__Stored dataset items__:
- Opening Delimiter -

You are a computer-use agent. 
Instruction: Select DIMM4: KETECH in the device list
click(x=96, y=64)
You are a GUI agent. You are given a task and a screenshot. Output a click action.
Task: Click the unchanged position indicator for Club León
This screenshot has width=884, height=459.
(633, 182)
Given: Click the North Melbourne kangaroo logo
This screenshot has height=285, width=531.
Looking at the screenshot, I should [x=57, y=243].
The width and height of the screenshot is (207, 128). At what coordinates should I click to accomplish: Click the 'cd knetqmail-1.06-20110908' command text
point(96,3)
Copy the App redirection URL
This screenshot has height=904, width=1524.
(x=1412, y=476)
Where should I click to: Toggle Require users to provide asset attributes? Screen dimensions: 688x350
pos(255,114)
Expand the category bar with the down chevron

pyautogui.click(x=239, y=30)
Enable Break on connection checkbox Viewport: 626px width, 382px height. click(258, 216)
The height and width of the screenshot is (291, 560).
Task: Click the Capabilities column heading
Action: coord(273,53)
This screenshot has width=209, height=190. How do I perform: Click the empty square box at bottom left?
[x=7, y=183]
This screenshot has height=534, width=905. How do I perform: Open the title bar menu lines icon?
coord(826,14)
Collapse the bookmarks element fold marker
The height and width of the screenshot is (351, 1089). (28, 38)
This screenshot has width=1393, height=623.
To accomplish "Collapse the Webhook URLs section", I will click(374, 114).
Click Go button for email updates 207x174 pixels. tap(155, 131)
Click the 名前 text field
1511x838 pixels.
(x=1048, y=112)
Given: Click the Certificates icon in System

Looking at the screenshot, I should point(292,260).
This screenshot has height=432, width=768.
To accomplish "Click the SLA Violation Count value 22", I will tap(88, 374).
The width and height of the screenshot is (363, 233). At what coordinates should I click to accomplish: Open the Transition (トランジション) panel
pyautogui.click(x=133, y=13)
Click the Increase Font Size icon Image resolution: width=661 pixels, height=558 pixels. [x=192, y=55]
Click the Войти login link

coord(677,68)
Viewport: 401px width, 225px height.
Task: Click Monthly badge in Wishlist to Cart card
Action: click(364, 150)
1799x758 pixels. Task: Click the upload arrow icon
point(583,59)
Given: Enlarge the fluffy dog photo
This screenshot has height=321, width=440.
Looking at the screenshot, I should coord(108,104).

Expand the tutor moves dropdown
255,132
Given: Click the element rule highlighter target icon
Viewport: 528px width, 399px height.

- Closing Delimiter -

__Your assignment__:
Print, exactly as written, the first line of the records above and each line after it until the line with "Task: Click the unchanged", which is printed too.

__Written reply__:
You are a computer-use agent. 
Instruction: Select DIMM4: KETECH in the device list
click(x=96, y=64)
You are a GUI agent. You are given a task and a screenshot. Output a click action.
Task: Click the unchanged position indicator for Club León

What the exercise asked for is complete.